How Wrigley started selling Juicy Fruit Gum Accidentally
There are many things we don’t know about Juicy Fruit Gum. What flavor it’s really supposed to be. Why it only lasts for 30 seconds. But something else no one questions about Juicy Fruit is where it came from in the first place.
It turns out the gum was actually a byproduct of the larger Wrigley business. William Wrigley Junior came to Chicago in 1891 with $32 and the idea to sell soap. His getting rich selling scouring soap scheme didn’t work out quite like he expected, and so he started incentivizing the sale of his soap with a bonus gift of baking soda. The problem for William Wrigley, Jr. is that the baking soda was far more popular than the soap itself.

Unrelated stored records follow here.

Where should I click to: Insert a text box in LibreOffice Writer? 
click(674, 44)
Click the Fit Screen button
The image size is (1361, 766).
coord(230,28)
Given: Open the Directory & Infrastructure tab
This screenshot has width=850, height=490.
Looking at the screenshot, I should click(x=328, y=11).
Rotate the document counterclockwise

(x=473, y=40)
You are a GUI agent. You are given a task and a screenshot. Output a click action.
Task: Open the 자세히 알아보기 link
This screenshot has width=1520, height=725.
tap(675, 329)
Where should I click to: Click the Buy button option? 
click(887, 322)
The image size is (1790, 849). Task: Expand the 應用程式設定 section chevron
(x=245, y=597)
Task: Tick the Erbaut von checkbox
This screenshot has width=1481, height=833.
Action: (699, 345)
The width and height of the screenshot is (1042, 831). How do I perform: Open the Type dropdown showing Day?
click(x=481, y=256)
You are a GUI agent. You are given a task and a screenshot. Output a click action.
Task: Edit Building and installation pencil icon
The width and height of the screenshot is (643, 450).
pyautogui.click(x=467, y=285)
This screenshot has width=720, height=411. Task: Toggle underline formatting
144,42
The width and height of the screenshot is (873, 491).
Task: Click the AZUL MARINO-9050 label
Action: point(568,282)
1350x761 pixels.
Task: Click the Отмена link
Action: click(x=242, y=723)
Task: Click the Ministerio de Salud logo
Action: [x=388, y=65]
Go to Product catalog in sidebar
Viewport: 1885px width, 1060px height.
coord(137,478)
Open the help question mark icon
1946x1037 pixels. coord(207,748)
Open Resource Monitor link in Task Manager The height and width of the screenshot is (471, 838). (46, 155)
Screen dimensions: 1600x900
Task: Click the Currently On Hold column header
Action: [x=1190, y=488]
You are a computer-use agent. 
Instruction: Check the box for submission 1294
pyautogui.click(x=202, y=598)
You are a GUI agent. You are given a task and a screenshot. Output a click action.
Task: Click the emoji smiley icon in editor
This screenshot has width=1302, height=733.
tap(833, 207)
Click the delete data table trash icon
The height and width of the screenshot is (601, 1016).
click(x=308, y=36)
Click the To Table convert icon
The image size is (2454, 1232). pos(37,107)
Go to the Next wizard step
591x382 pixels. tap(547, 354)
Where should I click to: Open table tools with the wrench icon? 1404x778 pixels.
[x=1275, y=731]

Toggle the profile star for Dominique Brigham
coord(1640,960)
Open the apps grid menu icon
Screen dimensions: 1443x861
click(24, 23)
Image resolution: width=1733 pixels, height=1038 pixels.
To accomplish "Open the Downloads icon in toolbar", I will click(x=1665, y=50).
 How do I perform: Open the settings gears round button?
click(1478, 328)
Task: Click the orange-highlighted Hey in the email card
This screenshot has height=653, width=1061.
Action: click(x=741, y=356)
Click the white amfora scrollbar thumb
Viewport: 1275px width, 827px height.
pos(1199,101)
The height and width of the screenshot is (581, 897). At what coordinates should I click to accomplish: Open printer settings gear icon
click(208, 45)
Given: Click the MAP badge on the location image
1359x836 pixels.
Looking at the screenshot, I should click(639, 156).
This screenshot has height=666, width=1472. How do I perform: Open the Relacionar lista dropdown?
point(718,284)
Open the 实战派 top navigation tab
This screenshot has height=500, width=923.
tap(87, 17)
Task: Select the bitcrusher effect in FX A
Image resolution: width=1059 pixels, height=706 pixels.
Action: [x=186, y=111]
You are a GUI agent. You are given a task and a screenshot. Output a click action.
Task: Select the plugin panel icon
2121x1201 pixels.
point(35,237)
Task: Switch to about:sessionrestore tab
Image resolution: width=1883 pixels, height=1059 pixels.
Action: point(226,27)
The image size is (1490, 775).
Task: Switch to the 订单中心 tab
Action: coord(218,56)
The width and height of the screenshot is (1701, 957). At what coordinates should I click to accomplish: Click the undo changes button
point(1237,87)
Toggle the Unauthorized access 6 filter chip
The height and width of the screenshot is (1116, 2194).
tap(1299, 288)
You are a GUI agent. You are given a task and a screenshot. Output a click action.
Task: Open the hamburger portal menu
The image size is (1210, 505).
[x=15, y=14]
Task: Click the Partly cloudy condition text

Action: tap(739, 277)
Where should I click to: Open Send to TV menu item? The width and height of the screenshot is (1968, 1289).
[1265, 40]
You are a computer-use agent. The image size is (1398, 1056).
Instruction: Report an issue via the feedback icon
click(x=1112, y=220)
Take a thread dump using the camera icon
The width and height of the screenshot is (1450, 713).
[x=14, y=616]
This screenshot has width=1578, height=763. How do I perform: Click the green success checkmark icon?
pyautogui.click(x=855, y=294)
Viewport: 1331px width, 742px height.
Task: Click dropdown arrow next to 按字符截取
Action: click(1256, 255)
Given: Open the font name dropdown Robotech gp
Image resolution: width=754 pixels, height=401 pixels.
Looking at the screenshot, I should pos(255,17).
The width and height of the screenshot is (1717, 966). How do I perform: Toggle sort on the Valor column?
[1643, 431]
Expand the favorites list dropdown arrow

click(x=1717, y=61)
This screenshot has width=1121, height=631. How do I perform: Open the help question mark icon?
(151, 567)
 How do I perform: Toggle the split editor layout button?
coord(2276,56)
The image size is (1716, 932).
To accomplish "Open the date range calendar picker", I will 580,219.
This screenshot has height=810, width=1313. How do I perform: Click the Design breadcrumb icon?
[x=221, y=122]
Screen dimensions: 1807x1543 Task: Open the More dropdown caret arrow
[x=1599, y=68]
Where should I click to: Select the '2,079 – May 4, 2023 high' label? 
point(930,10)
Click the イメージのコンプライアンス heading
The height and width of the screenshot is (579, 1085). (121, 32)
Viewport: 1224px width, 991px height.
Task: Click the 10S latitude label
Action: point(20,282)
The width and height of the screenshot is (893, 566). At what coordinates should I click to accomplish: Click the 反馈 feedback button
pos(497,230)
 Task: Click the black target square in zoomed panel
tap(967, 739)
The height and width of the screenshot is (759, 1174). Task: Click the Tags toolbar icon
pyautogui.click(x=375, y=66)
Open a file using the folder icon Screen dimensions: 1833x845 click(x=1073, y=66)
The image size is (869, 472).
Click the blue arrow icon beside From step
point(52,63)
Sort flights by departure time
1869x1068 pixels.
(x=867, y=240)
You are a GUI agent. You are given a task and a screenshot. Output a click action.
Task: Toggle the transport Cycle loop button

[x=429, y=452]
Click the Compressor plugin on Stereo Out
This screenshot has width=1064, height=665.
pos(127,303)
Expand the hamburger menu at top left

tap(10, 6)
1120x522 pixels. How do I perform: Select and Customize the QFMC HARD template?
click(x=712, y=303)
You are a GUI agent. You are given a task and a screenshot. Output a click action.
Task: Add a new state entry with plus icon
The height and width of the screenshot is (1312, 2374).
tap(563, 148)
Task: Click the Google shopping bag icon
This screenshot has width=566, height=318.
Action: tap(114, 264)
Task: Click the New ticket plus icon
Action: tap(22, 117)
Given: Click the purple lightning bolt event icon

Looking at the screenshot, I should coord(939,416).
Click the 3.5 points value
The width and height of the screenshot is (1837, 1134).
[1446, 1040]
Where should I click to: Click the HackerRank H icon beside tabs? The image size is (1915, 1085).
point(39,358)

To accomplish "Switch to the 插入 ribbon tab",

And we can all see where this is going.
William Wrigley Jr. eventually began to include packets of chewing gum as an incentive for buying cans of baking powder, and eventually the chewing gum business started to look more promising than the baking powder business, and in 1893 Wrigley’s Juicy Fruit gum was officially released, followed shortly thereafter by the spearmint variety.
That’s where the gum came from, but it wasn’t until World War II that the gum became cemented as a national brand. William Wrigley Junior’s successor Phillip K. Wrigley dedicated the entire output of the Wrigley plants to overseas troops during the war. This not only bought them points with the average American consumer, but many returning veterans never chewed another brand.
Wrigley went on to be well known for things like ownership of The Chicago Cubs, Wrigley Field, the Wrigley Building, and being early adopters of technologies we take for granted such as the bar code. In fact the first product to be scanned for a UPC code was a ten pack of Wrigley’s gum. Although the iconic labeling might not be all that eye-catching these days, it’s certainly a familiar brand, and one with surprising origins.